> [WHAT TO WORK ON]: Between the line containing "You are a computer-use agent. The" and the line containing "Given: Click the" lies a run of lines; give that run again exactly, with both of those lines, and nothing else from the entries below.

> [LISTED ENTRIES]:

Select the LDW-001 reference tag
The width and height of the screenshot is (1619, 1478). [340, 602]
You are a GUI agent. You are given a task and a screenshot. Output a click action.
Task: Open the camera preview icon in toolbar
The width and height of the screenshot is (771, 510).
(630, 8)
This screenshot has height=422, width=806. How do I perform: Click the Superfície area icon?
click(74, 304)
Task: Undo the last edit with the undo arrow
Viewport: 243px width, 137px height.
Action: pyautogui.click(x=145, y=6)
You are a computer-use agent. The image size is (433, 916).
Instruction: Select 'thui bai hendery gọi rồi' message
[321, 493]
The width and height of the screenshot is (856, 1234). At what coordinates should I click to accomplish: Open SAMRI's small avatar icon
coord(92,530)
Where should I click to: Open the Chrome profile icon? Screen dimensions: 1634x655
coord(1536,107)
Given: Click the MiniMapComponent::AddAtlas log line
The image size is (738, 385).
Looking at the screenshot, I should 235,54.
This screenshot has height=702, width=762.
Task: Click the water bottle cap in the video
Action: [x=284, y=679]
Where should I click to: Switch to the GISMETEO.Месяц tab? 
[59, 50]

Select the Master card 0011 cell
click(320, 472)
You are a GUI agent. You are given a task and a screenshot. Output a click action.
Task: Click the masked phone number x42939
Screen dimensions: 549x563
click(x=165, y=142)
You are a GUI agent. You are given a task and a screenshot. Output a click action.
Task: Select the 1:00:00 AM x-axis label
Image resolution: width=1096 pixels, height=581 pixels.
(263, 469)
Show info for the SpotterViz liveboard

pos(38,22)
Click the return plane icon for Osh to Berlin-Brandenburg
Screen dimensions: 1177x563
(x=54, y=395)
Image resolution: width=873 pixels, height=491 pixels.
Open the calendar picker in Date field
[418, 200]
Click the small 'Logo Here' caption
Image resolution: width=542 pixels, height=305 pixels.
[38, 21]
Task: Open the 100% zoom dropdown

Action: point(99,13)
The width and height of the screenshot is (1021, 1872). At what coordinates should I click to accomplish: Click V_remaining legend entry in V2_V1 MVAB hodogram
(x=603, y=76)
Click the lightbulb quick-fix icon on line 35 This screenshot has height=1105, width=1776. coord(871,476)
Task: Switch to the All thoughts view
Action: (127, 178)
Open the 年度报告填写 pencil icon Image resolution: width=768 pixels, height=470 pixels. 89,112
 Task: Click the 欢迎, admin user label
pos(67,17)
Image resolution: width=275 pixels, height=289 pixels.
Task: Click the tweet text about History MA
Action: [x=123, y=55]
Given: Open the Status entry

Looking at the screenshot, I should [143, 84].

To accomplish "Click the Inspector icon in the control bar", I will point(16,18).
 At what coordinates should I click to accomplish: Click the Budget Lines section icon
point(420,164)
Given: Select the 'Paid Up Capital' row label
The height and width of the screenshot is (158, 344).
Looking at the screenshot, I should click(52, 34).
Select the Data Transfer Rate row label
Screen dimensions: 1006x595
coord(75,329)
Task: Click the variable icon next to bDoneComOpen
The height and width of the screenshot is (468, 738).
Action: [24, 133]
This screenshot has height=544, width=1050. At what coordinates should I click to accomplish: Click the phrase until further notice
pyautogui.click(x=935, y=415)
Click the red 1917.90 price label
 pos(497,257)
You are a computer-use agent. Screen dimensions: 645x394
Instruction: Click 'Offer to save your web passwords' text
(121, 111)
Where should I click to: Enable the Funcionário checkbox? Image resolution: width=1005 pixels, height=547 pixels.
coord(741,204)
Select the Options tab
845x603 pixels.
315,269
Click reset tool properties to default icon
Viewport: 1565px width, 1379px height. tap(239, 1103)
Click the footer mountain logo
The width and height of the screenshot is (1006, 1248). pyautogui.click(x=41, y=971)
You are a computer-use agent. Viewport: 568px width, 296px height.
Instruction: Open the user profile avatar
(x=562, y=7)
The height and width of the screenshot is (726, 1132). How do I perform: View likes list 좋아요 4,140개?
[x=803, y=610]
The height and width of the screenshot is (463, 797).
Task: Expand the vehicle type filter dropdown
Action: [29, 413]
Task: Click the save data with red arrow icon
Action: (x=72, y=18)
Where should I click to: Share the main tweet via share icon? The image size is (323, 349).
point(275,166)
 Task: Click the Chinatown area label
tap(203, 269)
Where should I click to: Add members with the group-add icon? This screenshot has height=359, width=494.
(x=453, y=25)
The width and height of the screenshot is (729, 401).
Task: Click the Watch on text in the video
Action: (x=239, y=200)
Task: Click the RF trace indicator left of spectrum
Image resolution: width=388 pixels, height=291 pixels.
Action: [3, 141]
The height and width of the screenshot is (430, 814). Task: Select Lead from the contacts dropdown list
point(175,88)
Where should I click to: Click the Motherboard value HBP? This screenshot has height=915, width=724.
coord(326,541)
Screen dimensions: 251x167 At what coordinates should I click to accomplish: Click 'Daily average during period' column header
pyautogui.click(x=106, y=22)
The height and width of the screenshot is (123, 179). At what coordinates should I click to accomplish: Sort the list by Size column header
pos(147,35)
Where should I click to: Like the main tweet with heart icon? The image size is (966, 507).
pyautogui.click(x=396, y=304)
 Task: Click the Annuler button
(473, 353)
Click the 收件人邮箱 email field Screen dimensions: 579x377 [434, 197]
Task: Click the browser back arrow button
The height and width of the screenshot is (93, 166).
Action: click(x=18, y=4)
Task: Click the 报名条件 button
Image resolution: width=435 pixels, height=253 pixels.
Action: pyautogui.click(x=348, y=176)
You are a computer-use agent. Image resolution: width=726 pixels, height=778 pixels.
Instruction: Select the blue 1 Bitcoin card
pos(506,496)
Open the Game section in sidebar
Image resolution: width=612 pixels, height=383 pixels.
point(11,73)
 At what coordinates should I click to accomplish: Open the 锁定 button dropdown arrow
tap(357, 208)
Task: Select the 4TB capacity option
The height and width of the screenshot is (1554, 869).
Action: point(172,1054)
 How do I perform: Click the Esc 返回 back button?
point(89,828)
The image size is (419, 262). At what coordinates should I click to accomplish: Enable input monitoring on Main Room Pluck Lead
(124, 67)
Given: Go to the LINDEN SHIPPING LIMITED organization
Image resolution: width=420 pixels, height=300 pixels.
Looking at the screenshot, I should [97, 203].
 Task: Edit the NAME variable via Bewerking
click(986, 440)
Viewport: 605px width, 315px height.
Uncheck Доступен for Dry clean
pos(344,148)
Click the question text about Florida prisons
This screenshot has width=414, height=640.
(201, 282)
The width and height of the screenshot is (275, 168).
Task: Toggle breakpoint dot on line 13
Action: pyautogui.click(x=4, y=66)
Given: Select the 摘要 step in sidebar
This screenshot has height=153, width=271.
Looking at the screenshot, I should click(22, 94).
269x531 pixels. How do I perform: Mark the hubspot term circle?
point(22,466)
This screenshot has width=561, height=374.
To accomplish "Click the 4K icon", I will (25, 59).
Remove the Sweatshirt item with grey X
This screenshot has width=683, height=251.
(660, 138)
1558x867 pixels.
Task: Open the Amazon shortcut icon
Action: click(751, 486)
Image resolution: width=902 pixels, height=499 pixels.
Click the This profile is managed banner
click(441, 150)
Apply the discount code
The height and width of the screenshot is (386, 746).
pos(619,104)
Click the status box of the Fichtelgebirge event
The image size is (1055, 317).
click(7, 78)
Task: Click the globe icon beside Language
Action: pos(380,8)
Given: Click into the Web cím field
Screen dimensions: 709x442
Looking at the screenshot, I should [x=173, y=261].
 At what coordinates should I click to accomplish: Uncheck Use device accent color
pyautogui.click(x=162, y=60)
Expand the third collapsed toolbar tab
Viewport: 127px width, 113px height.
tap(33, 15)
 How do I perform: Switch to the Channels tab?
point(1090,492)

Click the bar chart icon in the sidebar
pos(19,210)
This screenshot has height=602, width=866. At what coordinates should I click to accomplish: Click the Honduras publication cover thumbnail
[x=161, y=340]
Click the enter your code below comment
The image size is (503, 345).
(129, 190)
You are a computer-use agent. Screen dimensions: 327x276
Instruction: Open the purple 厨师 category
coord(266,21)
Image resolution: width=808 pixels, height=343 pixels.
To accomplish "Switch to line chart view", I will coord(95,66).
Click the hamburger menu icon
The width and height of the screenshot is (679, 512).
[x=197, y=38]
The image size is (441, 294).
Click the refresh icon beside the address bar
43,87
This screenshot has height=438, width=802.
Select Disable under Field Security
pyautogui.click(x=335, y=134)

> [ANSWER FOR THE TASK]:
You are a computer-use agent. The image size is (433, 916).
Instruction: Select 'thui bai hendery gọi rồi' message
[321, 493]
The width and height of the screenshot is (856, 1234). At what coordinates should I click to accomplish: Open SAMRI's small avatar icon
coord(92,530)
Where should I click to: Open the Chrome profile icon? Screen dimensions: 1634x655
coord(1536,107)
Given: Click the MiniMapComponent::AddAtlas log line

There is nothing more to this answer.